# Sweet turnaround lick



## dolphinstreet (Sep 11, 2006)

This is from my new course. Hope you dig it.


----------



## Zifnab (Dec 1, 2017)

Love your vids Robert. Keep up the great work sir.


----------



## dolphinstreet (Sep 11, 2006)

Thank you!


----------



## Dorian2 (Jun 9, 2015)

One thing I'll mention Robert. Even though I'm a guitar teacher myself, I'm just loving the stuff you're feeding me. I grew up in the 80's as a Heavy Rock/Metal player, so you're giving me a new perspective and insight on the Blues Rock side of things. It seems my mission in life is to learn as many different styles of guitar as possible, and you've been an influence in how I'm approaching the Blues in general. I also love your teaching style, which I absolutely rip off in certain instances when certain techniques have to be shown to the chitlin's (inexperienced players in general). Love your vids, love your style, love your approach. Keep it up.


----------



## dolphinstreet (Sep 11, 2006)

Thanks Dorian! Send me lots of Lamborghini's and Porsche's in return!
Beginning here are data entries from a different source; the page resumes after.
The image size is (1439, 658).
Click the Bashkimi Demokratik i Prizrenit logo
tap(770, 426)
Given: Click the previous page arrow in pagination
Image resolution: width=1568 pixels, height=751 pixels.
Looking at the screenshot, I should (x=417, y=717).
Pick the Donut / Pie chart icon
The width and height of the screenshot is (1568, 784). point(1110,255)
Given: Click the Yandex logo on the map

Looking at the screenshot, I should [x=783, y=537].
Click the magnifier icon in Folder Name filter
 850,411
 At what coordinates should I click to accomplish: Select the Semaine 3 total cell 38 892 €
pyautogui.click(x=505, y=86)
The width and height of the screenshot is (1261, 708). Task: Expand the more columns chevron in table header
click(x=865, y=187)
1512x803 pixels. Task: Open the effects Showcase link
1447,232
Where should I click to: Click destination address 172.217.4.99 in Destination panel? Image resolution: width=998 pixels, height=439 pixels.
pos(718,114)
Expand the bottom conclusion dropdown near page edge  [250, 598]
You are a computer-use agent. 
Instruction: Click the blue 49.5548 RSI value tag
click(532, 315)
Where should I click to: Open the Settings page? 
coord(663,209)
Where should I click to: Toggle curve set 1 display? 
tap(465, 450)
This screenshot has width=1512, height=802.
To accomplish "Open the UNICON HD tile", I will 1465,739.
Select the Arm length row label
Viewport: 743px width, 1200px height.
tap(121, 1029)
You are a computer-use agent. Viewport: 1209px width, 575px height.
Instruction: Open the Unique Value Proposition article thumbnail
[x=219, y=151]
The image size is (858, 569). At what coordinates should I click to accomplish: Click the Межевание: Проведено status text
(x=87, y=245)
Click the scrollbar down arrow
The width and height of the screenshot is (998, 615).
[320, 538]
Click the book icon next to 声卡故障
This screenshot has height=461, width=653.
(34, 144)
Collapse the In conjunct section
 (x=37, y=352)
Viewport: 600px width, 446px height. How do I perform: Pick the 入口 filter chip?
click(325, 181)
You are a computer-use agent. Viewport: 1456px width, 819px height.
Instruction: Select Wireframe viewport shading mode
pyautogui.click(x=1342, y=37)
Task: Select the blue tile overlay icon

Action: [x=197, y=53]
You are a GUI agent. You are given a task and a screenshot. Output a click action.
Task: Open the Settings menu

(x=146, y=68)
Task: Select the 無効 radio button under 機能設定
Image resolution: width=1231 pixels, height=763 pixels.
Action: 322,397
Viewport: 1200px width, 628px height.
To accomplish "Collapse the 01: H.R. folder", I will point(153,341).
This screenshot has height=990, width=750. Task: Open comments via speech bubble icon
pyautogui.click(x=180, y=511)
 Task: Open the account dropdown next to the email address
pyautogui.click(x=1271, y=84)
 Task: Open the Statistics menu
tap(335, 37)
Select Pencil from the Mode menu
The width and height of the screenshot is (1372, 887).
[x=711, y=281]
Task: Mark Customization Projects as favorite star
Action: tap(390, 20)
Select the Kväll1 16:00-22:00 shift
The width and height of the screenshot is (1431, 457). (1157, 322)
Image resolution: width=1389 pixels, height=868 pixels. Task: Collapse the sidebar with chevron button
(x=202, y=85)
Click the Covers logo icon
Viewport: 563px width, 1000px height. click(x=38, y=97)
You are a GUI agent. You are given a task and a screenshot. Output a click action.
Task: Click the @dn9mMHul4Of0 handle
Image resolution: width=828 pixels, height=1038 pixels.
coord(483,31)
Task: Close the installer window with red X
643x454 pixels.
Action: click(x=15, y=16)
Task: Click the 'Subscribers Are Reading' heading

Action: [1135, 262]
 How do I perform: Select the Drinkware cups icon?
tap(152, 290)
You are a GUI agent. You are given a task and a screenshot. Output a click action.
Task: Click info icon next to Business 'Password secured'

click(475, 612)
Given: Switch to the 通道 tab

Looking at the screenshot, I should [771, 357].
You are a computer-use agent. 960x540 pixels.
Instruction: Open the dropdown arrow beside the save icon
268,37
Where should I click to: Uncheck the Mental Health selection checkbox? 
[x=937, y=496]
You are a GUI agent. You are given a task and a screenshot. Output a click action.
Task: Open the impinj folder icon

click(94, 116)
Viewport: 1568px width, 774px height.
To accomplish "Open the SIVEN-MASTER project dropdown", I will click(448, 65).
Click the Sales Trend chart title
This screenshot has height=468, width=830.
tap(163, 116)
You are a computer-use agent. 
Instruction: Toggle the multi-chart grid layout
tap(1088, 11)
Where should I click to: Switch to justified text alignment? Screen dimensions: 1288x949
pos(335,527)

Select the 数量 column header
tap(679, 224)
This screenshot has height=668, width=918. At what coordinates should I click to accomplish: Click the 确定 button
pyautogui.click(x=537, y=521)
Seriously though, I'm really glad I'm able to "open people's eyes" so to speak, to some insights into new territories of guitar playing. Up and away!


----------



## Dorian2 (Jun 9, 2015)

@dolphinstreet Will a couple of used Tortex picks suffice? I ran out of Porsche's and Lamborghini's a while ago.


----------



## Lola (Nov 16, 2014)

Robert that is such a cool lick. A must try!

Thx a ton!!


----------